Table 5.
Areas Requiring Further Investigation
Area | Comment |
---|---|
Patients with mild COVID-19 (outpatient) | |
To determine the optimal method for risk assessment for outpatients with mild COVID-19 who are at risk of VTE | The options include the Caprini model, the IMPROVE model, and the Padua model, and others for assessment of the risk of VTE. These should be weighed against the risk of bleeding. |
To determine the incidence ACS in population-based studies | |
Patients with moderate or severe COVID-19 without DIC (hospitalized) | |
To determine the incidence and predictors of VTE among patients with COVID-19 who present with respiratory insufficiency and/or hemodynamic instability; these include lower extremity DVTs, central line–associated DVT in upper or lower extremities, and also PE | Prospective multicenter cohort (observational) data are needed, and these protocols should not interfere, and could run in parallel with, interventional trials that are planned or already underway. |
To develop an appropriate algorithm for the diagnosis of incident VTE in patients with COVID-19 | D-dimer is elevated in many inpatients with COVID-19, although negative value may still be helpful. In some cases of COVID-19 with worsening hypoxemia, CTPA may be considered instead of noncontrast CT (which only assesses the pulmonary parenchyma).
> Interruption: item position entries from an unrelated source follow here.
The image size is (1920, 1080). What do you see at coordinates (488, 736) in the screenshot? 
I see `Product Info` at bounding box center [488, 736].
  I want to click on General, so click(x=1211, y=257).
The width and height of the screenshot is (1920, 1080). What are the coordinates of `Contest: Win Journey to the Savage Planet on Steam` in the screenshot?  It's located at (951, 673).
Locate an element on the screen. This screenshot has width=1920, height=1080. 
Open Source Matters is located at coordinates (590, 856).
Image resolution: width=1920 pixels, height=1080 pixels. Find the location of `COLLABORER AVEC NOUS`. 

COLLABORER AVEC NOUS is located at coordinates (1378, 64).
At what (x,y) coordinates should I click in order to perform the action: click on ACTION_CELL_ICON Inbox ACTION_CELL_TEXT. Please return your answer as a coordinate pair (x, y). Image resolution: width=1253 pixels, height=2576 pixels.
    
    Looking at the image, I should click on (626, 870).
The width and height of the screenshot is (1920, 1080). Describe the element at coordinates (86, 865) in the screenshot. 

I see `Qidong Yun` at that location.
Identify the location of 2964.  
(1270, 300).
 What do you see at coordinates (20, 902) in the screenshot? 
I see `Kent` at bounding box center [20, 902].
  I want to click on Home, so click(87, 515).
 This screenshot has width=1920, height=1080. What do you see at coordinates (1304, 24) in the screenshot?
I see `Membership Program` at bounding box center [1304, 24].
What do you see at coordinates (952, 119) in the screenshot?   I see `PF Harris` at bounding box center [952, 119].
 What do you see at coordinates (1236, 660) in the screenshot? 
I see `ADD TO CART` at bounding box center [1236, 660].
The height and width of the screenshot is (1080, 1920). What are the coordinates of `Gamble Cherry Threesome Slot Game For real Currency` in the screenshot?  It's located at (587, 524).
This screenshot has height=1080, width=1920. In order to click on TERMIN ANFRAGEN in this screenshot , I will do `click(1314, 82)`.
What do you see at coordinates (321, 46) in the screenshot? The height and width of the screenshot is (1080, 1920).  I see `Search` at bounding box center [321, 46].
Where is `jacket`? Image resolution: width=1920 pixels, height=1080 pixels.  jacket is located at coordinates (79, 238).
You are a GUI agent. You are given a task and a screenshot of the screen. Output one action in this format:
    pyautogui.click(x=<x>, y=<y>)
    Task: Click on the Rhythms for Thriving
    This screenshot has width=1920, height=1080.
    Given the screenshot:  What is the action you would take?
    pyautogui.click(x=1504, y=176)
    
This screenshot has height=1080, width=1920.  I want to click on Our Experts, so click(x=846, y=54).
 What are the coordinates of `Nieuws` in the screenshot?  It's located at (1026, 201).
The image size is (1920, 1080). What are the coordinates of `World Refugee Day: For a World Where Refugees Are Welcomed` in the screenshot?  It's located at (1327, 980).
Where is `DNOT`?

Unresolved issues include diagnostic tests for critically ill patients, including those in prone position, with limited options for CTPA or ultrasonography. |
To determine the optimal total duration of prophylactic anticoagulation | Ultrasound screening in select patients may need to be studied. |
To determine the optimal dose of prophylactic anticoagulation in specific populations (e.g., those with obesity or advanced kidney disease) | Weight-adjusted prophylactic dosing for patients with obesity, or dosing based on creatinine clearance in patients with kidney disease require further investigation. |
To determine if LMWH constitutes the preferred method of pharmacological prophylaxis | |
To determine the optimal method for risk stratification and VTE prophylaxis after hospital discharge | The options include the Caprini model, the IMPROVE model, and the Padua model, and others for assessment of the risk of VTE. These should be weighed against the risk of bleeding. |
To determine if routine use of higher doses of anticoagulants (i.e., higher than prophylactic doses as described in the international guidelines) confer net benefit | An important question would be whether monitoring anti-Xa activity would be preferable over aPTT. |
To determine the incidence and predictors of type 1 acute myocardial infarction in patients with COVID-19, and to compare their process measures and outcomes with noninfected patients | |
To determine the potential role of agents including danaparoid, fondaparinux, and sulodexide in select patients with moderate/severe COVID-19 | |
Patients with moderate or severe COVID-19 and suspected or confirmed DIC (hospitalized) | |
To determine if routine use of pharmacological VTE prophylaxis or low- or standard-dose anticoagulation with UFH or LMWH is warranted (if no overt bleeding) | A relevant question is whether prophylactic, or other, dose anticoagulation should be given to patients with DIC who do not have bleeding, even without immobility. |
To determine if additional clinical characteristics and variables in the setting of DIC (e.g., lymphopenia) should be considered to help risk-stratify and assess prognosis | |
To determine utility of other interventions including antithrombin concentrates | |
Patients without COVID-19 but with comorbidities, and homebound during the pandemic | |
To determine the optimal method of screening and risk stratification for consideration of VTE prophylaxis | The options include the Caprini model, the IMPROVE model, and the Padua model, and others for assessment of the risk of VTE. These should be weighed against the risk of bleeding. |
To conduct population-level studies to determine the trends in incidence and outcomes of thrombotic disease in the period of reduced office visits | Although telemedicine is reasonable to control the COVID-19 pandemic, potential adverse consequences on noncommunicable disease, including thrombotic disease deserve investigation. |
CTPA = computed tomography pulmonary angiography; IMPROVE = International Medical Prevention Registry on Venous Thromboembolism; LMWH = low-molecular weight heparin; UFH = unfractionated heparin; other abbreviations as in Table 1.